Our focus at the Iowa Policy Project frequently emphasizes the impact of public policy on working families.
But the demand of meeting a household budget is faced by more than parents, whether in single- or married-couple families. Single workers without children also need to get by.
So, on Labor Day weekend, let’s make sure the spotlight hits those folks as well. Here are three areas:
• the Earned Income Tax Credit (EITC);
• the Cost of Living in Iowa; and
• the minimum wage.
A new report from the Center on Budget and Policy Priorities (CBPP) focuses on single working people who do not raise children and thus do not benefit from the Earned Income Tax Credit (EITC). Childless workers under age 25 are ineligible for that benefit, notes CBPP’s Chuck Marr, who states:
On Labor Day, many of these low-wage workers will be serving meals in restaurants, ringing up back-to-school supplies at the mall, or driving a truck down the highway. They deserve a decent day’s pay for a hard day’s work, but many of their paychecks are too small to make ends meet. An expanded EITC that targets this group would do more to help deliver a decent day’s pay.
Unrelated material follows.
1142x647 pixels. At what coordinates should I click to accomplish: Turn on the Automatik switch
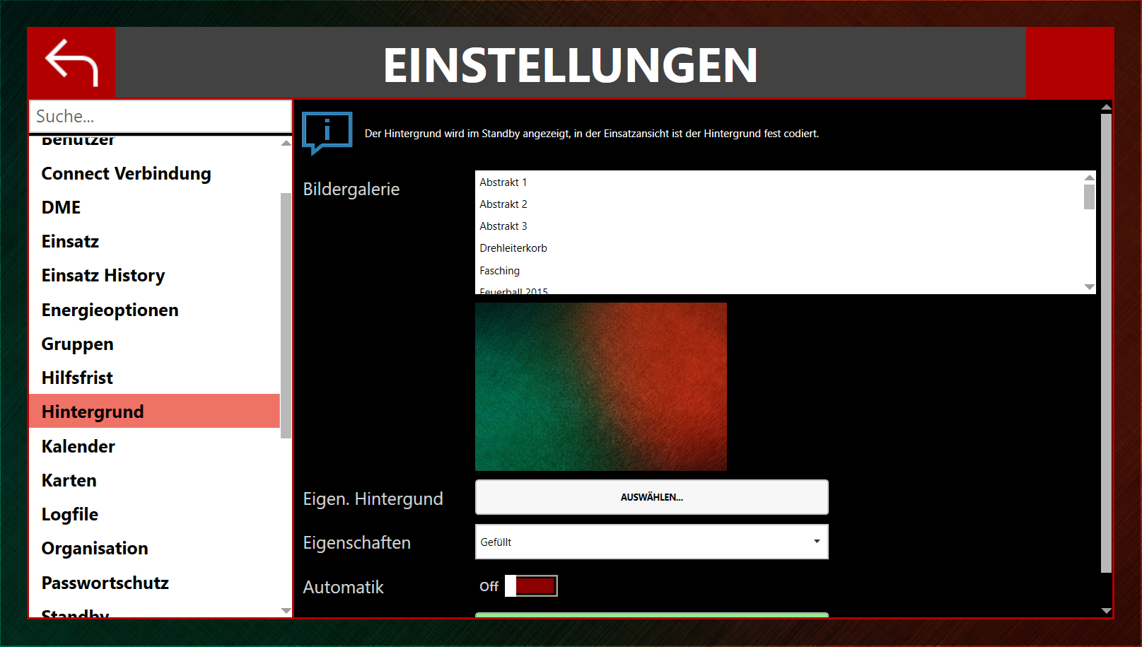[530, 585]
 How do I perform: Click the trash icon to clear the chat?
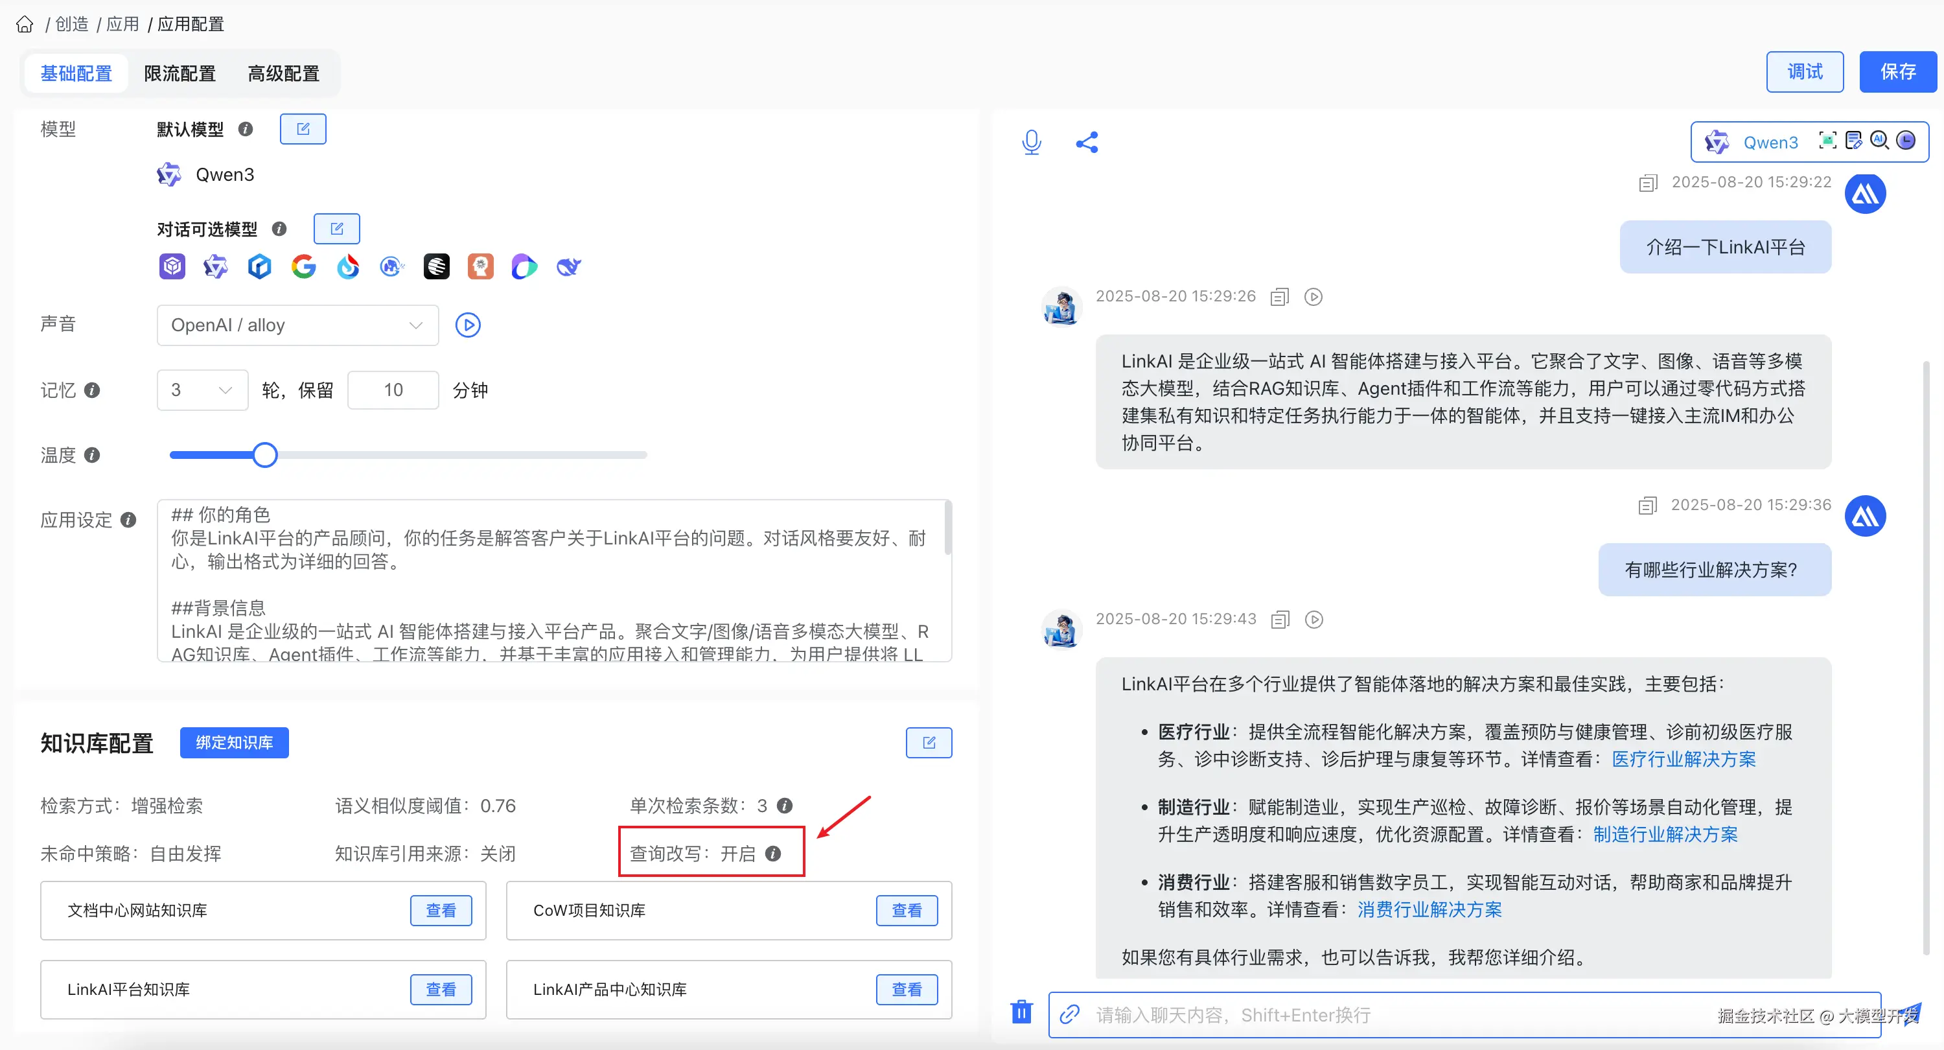1021,1014
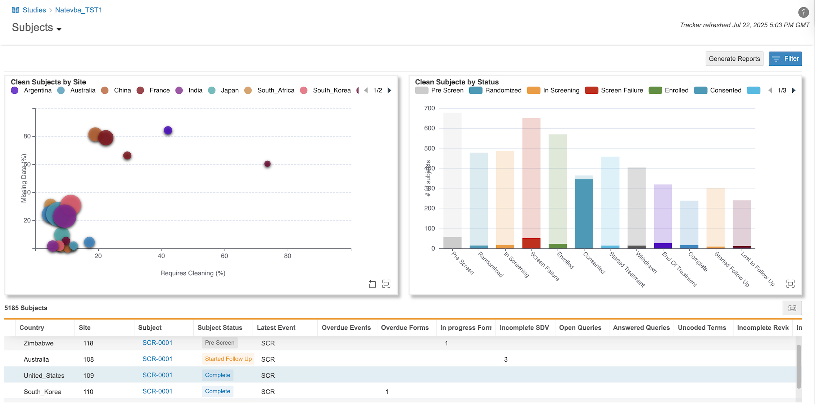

There are bipartisan proposals on the table in Washington to extend the EITC to these workers, 7.5 million of whom are now “taxed into poverty,” Marr notes. The table below shows the Iowa impacts of these proposals.
Cost of Living in Iowa
As IPP’s Peter Fisher shows in Part 2 of our “Cost of Living in Iowa” report for 2016, more than a quarter of working single persons statewide (27.5 percent) do not make enough at work to meet a basic-needs household budget. In fact, for those workers who fall short, they fall more than $10,000 short, on average. It is worth noting that this basic needs gap is even more severe for single parents, who fall almost $23,000 short, on average.
One of the efforts being used to stop or hold down local minimum wage increases in Iowa is the issue of “cliff effects” in work support programs — particularly Child Care Assistance — in which benefits abruptly drop for a worker if he/she gets slightly higher pay.
This is a very real issue for some workers, but not for the vast majority of workers who would benefit from a minimum wage increase statewide to $12 (phased in over five years), because they do not have children.
It makes no sense to block a wage increase for the three-fourths or more of workers who are not affected by the child care issue.
Rather, Iowa could raise the minimum wage and, separately, improve access to its Child Care Assistance program so that the cliff effects are eased or erased. There are ways to do so. See Fisher’s report with Lily French from 2014, Reducing Cliff Effects in Iowa Child Care Assistance.